Balancing the scale with T-GEM

Elementary Science

 

Topic: Mass

 

Misconception: That the size and shape of (an) object(s) affects the balance on a scale even if the weight is the same

 

Students can sometimes get confused between the type of objects you may put on both sides of a scale and its impact on balance.  Some students think that if you put 1 pound of paper clips on one side of a scale and a 1 pound cube, the scale will not balance out.

 

Materials:

  • Balance scales
  • Computers
  • Different objects

 

Lesson:

 

 

  • Assess students prior knowledge by asking them when using a balance scale, what is the relationship between the length of the arm and the mass of the objects that balance on it? Do different materials impact the balance of the scale?
  • Ask students to discuss with a partner how they will be able to get the scale to balance using different materials
  • Ask students to come up with a theory for how to get the scale to balance perfectly level
  • Ask students to use different materials to place on each side of the balance to see if smaller less heavy objects on one side and a single heavy object on the other of equal weight will influence the balance scale.
  • Have students hypothesize and test out if adjusting where the object(s) are placed on the scale influences
  • In partners, have the groups come up with some new rules for understanding weight and mass.
  • Have students use the PhET “Balancing Act” to test out different materials and their weight. https://phet.colorado.edu/en/simulation/balancing-act

 

This lesson draws upon the T-GEM model.  According to Khan (2007) this model focuses on three important steps: Generate, Evaluate, and Modify.  In this lesson students are asked to generate their own ideas around mass /weight and how different objects will influence the balance of the scale. The students compare their predictions with their partners and then test out their theories that they have come up with.  After testing their hypothesis various times, the students then come up with some scenarios why different objects and lengths of arms will influence the balance scale. This is the ‘evaluate’ portion of the T-GEM.  The last stage of the lesson allows students to modify their original beliefs about weight and mass.  They are able to gain an new understanding regarding the relation of weight and mass to balance.  The extension part of the lesson is meant to give students further time to experiment with the ideas that they toyed with in the lesson. As Stieff et al (2003) discusses, it’s important to give students opportunities to give students virtually unlimited opportunities to experiment with real world objects.  Using visualizations allows students to understand the differences between physical variables and the equilibrium posting (Stieff et al, 2003). Students have the opportunity to test what they’ve learned  about balance and make predictions about how different objects will make the plank balance.

 

References:

 

Khan, S. (2007). Model-based inquiries in chemistryScience Education, 91(6), 877-905

Stieff, M., & Wilensky, U. (2003). Connected chemistry – Incorporating interactive simulations into the chemistry classroom. Journal of Science Education and Technology, 12(3), 285-302.

4 comments

  1. Hi Tyler,

    I like how approachable your plan is for the students. I too used the scale simulation in my lesson, and I particularly liked that students were free to place objects are varying distances from the fulcrum. It’s also nice that the scale in the simulation moves at a speed relative to the difference in forces on either side, which helps students visually observe how close they are to balancing the equation.

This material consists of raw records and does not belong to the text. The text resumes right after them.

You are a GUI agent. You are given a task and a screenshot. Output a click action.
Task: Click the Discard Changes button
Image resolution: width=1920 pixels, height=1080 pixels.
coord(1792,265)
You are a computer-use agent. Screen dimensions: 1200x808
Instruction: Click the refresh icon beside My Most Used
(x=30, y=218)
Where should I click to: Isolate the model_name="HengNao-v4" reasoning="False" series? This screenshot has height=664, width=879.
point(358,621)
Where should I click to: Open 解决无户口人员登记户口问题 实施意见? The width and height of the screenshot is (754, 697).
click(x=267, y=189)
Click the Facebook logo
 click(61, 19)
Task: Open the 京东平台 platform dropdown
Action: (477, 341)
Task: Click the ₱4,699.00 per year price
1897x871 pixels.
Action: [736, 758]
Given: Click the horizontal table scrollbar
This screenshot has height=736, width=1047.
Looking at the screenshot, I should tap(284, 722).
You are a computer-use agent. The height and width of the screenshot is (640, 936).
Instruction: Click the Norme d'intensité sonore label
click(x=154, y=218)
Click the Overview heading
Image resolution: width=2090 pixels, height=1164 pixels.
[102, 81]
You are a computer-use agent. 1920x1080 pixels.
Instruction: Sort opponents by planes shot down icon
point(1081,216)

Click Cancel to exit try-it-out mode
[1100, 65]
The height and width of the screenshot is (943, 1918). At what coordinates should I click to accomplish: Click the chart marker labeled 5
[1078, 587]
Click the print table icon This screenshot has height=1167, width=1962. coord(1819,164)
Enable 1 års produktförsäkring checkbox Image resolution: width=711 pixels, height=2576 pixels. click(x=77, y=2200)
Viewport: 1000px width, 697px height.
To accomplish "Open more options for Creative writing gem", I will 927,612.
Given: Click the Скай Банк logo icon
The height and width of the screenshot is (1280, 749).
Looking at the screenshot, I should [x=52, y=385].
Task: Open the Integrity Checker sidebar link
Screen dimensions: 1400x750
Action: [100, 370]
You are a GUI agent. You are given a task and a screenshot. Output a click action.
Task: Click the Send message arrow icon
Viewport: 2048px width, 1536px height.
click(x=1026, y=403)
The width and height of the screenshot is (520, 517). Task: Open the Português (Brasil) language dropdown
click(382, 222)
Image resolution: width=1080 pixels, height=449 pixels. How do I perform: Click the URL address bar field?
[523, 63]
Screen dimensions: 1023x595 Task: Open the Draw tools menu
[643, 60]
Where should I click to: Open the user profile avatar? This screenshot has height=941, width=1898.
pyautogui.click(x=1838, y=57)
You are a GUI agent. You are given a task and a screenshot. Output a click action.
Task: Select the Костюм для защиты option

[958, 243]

    Thanks for the lesson plan.

  2. Hi Tyler,
    I really appreciate the simplicity of your lesson and the simulation lab you can do that will emulate the hands-on work done in class while providing students with another opportunity to see their findings in a slightly different way. It is important for us to provide multiple views to reach a larger variety of learners and learning styles.
    Allison

  3. Thanks Tyler for examining Mike Stieff’s work to inform your design of the lesson which includes the integration of both non-digital and digital activities/technologies. What might be the affordances of each technology in terms of the phases?

    By making the activity explicit with the phase (subheaders in the plan might also assist), we can see the richness behind the lesson that involves the use of scientific processes such as: making predictions, hypothesizing, comparing, evaluating, testing. We can also get a window into the guiding strategies that will scaffold student understanding such as asking students to “come up with some scenarios why different objects and lengths of arms will influence the balance scale”. Samia

    1. Hi Samia,

      I believe that allowing the students to experiment with different levers and objects will help them grasp the required concepts for the lesson. Providing a virtual environment to experiment allows students to use objects that may not be available at the school to experiment with in a real life environment.